INTERNATIONAL AWARD FOR RESEARCH IN AGROCHEMICALS

PRESENTED BY THE AGROCHEMICAL DIVISION OF ACS

SPONSORED BY DUPONT CROP PROTECTION

Dr. John Marshall Clark, Ph.D., is a professor of environmental toxicology and chemistry in the Department of Veterinary & Animal Science at the University of Massachusetts in Amherst. He is the director of the Massachusetts Pesticide Analysis Laboratory and an adjunct professor in the Molecular and Cell Biology, Environmental Toxicology & Risk Assessment, and Plant Biology Programs. He has made numerous contributions to the study of agrochemicals and has been an active member of the Agrochemical Division of ACS for 28 years. He also is a member of the Environmental Chemistry and Chemical Toxicology Divisions of ACS. Dr. Clark’s research has contributed substantially to the basic understanding of pesticide mode of action, resistance mechanisms and management, and environmental fate and exposure assessment. He has published over 150 research and review articles and edited six symposium books.


John has extensively studied the manner in which neurotoxic pesticides affect both target and non-target organisms, including long-term investigations focused on alternative modes of action of the pyrethroid insecticides. This research has established that CS-syndrome pyrethroids, in addition to their action at voltage-sensitive sodium channels, also modify the kinetics of voltage–sensitive calcium channels at presynaptic nerve terminals, evoking n//eurotransmission. Recent investigations have begun the evaluation of mixtures of pyrethroids in terms of their agonistic and antagonistic effects at these target sites. This unique action of only some pyrethroids will have a substantial impact on their characterization using FQPA criteria.

He has also made many contributions to the elucidation of resistance mechanisms of insects. John is one of the pioneers in the implementation of molecular techniques (e.g., Bi-PASA, minisequencing, SISAR, RT-PCR, etc.) as practical genotyping tools for monitoring resistance in field populations.

Dr.
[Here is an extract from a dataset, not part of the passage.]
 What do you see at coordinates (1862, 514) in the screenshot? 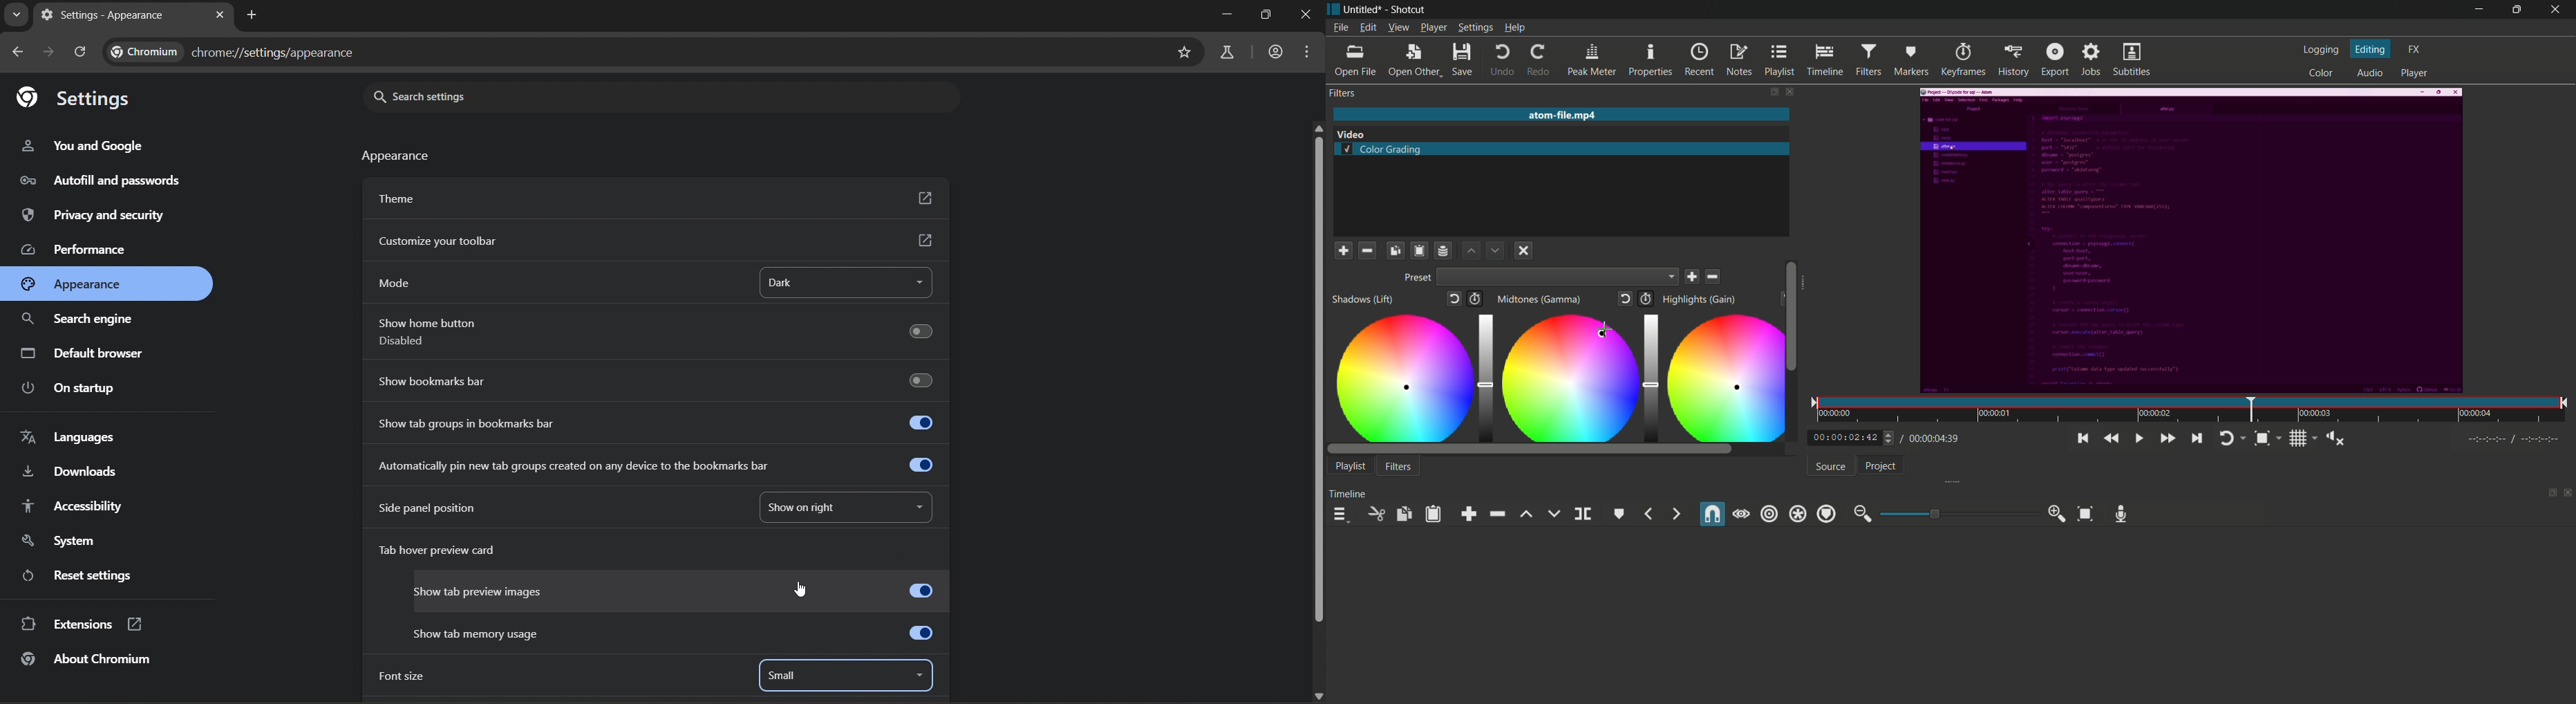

Clark has directed the Massachusetts Pesticide Analysis Laboratory since 1984 and, in addition to FIFRA/FQPA enforcement aspects, has conducted research that addresses critical concerns that occur as urbanization encroaches on agricultural areas. His analytical research group has contributed new methodology for pesticide analysis and identification of active metabolites, means to detect and evaluate chemical trespass following the application of pest control agents, and the critical evaluation of recreational exposures following application of turfgrass chemicals using combined environmental residue, dosimetry and biomonitoring approaches.

John has been active in various other professional societies (SOT, SFN, SETAC), serves on four editorial boards of scientific journals, and has served on many grant review panels (NIH, EPA, NSF, USDA). He is currently a member of the scientific program committee for the 11th IUPAC International Congress of Pesticide Chemistry, Kobe, Japan 2006.